The women represented from behind, alone or in groups, at rest or standing, are characterised by the compositional discipline and style typical of the Etruscans art and by the structural harmony that Campigli had discovered in Paris with Picasso and Léger. The figures are linked by their gaze turned to the horizon, towards the sea, outlined in the distance by a line of deep blue, and they are placed on a large section of beach, a rough and undefined timeless space, painted in soft tones, sometimes raised by chromatic accents. The depiction is undoubtedly influenced by a pleasant childhood memory, as the painter himself writes: "My little umbrellas come from a childhood memory.

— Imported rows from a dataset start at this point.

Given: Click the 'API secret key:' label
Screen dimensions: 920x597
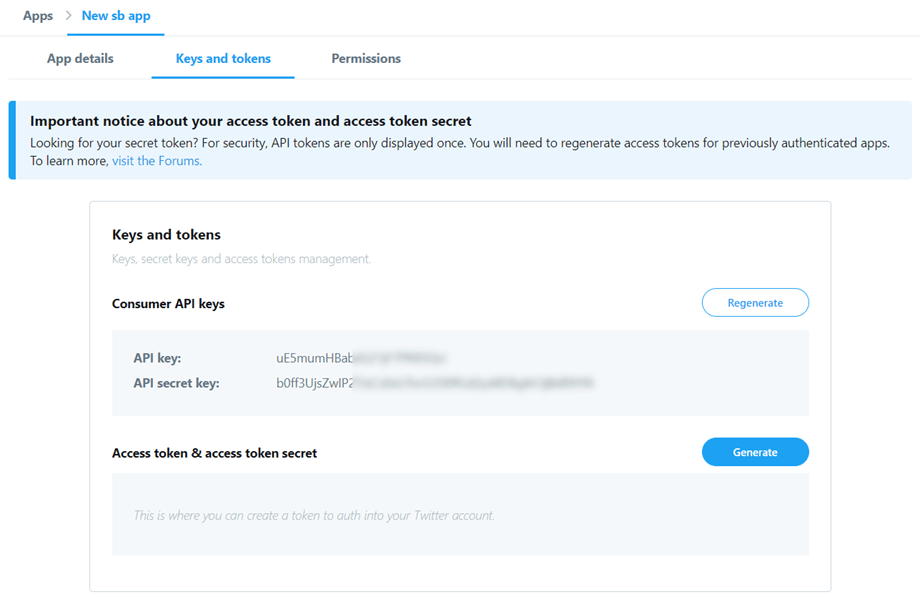Looking at the screenshot, I should point(176,383).
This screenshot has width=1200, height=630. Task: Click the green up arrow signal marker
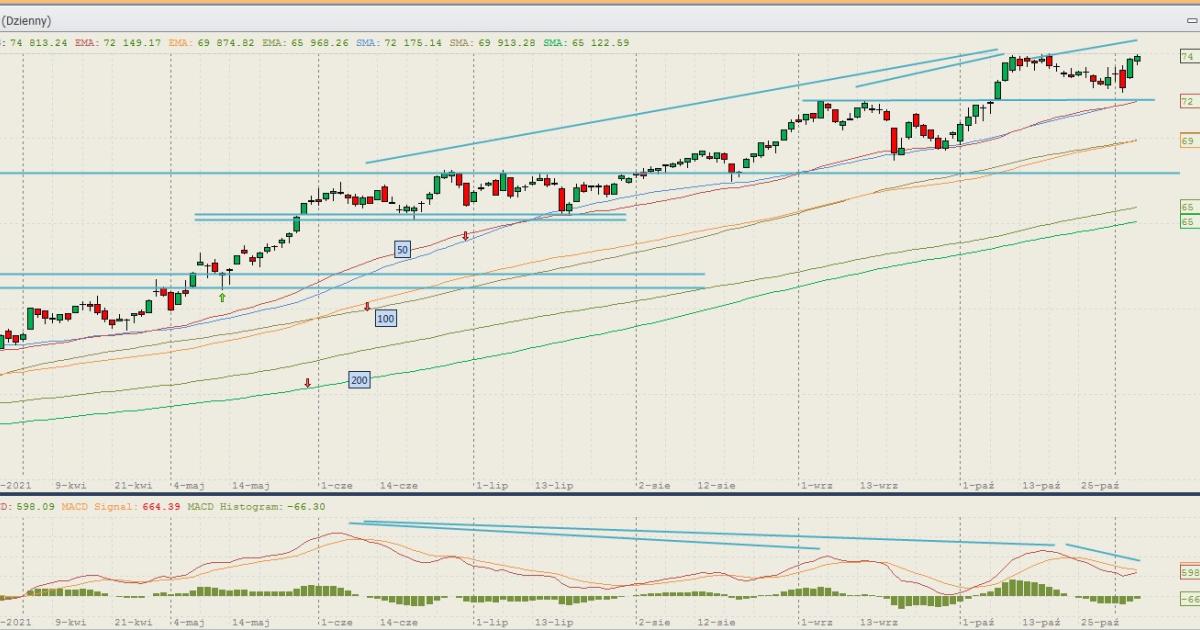[x=222, y=297]
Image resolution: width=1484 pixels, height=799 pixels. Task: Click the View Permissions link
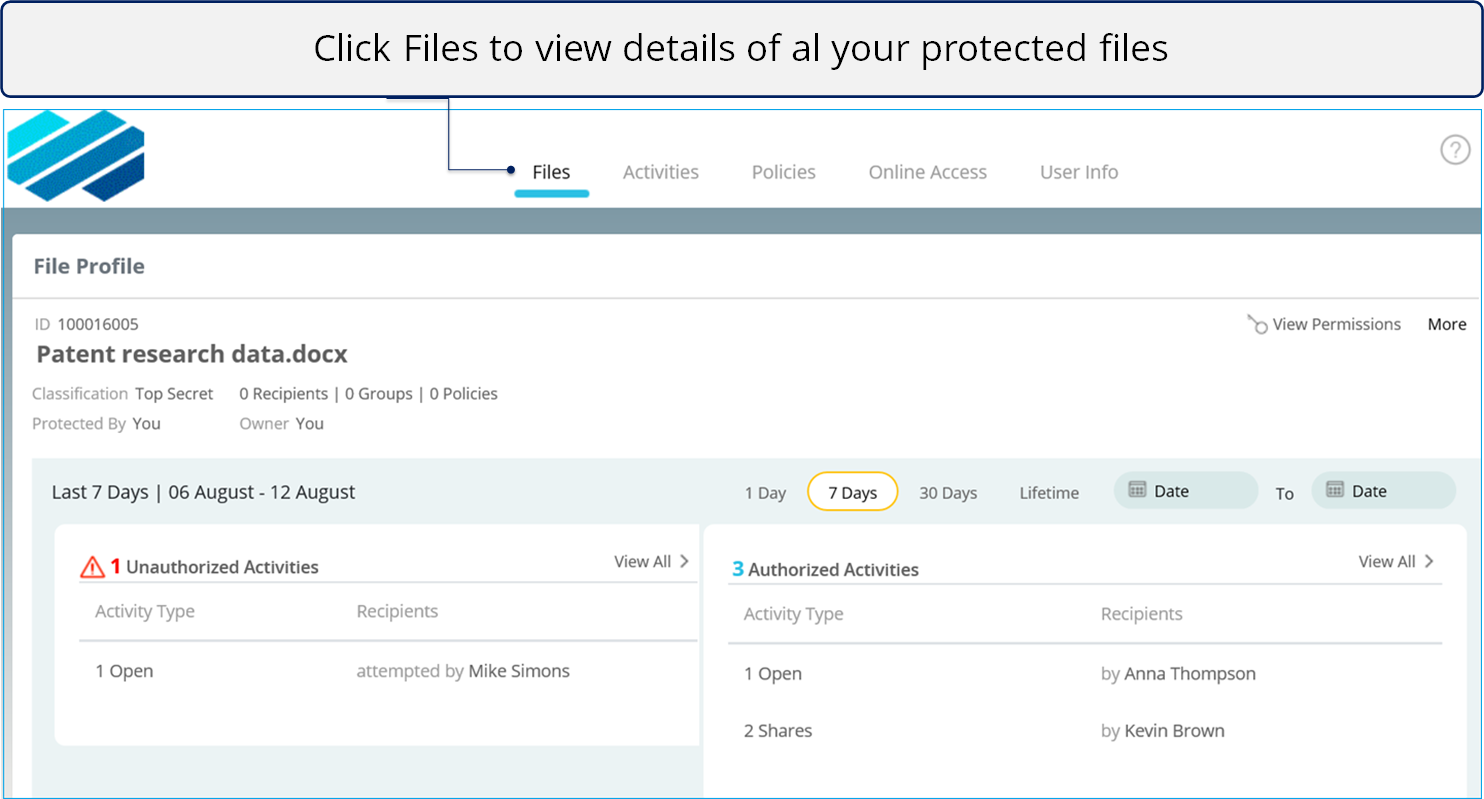(1336, 324)
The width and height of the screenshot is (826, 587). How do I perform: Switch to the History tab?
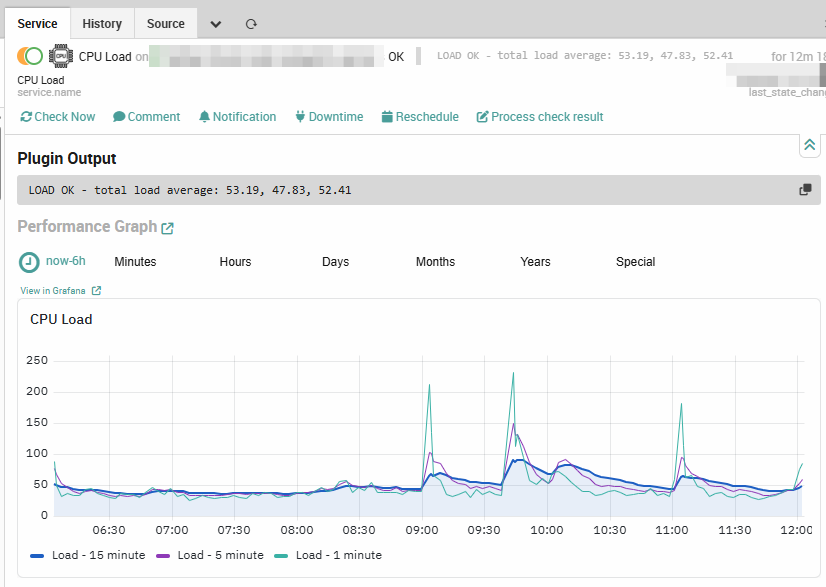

I see myself sitting in a garden next to my mother and she reveals to me - to my amazement - how easy it is, while sitting, to draw a small umbrella on the ground in the gravel with the tip of the parasol".
The painting was presented to the public on the occasion of the II Quadriennale d'Arte in Rome in 1935 and was then purchased by the Governatorate for the municipal collections, confirming the artist's success on the national scene. After starting out as a writer and journalist, Campigli began painting as a self-taught artist, exhibiting at the Salon d'Automne in Paris in 1921 and later joining the Novecento group. His archaic and geometric painting interprets the season of the "return to order" in a completely original way and is translated into a poor palette, mainly made up of earth, and a deliberately opaque and chalky finish, which gives the paintings a certain "fresco air".